Wednesday, September 25, 2019

Conversation as a resource in Kigali


Lara Vogel, M.D. 
Resident, Harvard Affiliated Emergency Medicine Residency MGH/BWH,
PGY 4
08/28/2019

Conversations surrounding code status and informed consent are a huge practicality of my job, and one I think I will always feel less prepared for than I should be. In the ER, I frequently give bad news, explain complex medical conditions, try to parse the high uncertainty of early diagnosis and ask for consent for treatment in only a few minutes. In another language, across a cultural barrier, with interpreters, there is of course additional layers of complexity. But even in my native language, these conversations are riddled with small misunderstandings and subtle nuance that make them difficult to leave feeling certain that we all share the same understanding of the patient’s condition and values and what I hope to treat and how.

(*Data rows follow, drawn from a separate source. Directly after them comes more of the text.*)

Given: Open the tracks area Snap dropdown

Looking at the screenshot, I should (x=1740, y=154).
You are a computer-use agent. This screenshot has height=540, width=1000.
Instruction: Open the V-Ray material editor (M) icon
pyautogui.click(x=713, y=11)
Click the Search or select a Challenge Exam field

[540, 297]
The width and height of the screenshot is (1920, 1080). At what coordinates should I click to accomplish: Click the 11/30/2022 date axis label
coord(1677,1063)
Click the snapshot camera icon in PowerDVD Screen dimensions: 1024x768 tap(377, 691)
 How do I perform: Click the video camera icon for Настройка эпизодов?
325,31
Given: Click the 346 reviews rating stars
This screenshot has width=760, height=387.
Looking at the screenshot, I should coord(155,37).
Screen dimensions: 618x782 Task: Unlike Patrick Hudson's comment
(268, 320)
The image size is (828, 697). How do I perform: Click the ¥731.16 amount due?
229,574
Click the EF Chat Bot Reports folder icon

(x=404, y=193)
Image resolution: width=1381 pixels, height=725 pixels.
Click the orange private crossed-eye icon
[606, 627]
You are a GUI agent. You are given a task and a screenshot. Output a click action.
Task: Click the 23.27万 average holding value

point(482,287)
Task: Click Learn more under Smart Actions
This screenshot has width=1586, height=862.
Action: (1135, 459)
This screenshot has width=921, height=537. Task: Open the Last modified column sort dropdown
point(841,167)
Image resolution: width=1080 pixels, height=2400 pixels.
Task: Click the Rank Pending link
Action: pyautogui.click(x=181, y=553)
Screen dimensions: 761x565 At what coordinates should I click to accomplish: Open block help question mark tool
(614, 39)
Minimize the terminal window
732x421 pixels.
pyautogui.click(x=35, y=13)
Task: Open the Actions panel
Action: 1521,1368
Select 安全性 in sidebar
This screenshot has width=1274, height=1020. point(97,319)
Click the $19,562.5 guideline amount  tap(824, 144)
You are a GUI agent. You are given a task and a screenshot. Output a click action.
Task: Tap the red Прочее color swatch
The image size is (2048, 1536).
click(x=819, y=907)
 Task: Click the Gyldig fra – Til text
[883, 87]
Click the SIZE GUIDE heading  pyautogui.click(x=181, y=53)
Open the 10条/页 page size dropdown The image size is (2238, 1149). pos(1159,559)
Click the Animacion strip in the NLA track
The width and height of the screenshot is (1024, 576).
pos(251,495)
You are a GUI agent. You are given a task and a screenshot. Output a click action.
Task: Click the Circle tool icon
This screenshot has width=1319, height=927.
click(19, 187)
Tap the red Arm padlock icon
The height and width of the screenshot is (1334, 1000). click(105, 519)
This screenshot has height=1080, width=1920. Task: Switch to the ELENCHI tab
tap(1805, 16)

In Kigali, I was a teacher—I could not speak to many of the patients without interpretation (Kinyarwanda was the strongly dominant language for this patient population), and I appropriately did not independently manage their care without residents and attendings involved in my decision making. However, even with interpreters I trusted and with time to talk to patients as my administrative duties were lessened, my chance for truly informed consent seemed slight given the vast distance of culture, language, and medical training between me and my patients.  As a result, I often left these conversations to the residents directly caring for patients, intervening only when I thought medical care was not being discussed at all. However, I was not prepared for the additional layer of consent conversations that had to be done by the physicians prior to the patients and their families. In a relatively resource-poor setting, there was often no conversation to be had with patients and their families. When we ran out of ventilators, when radiologists would not read a study, when the lab ran out of a certain test’s supplies, when patients could not afford central line or other equipment, we did everything else we could. I personally had not prepared for the brief but important preliminary discussion that had to be had among physicians regarding the resources available at any given time- resources were a fluid and changing thing but when they were gone, there was not always an alternative to discuss with a patient.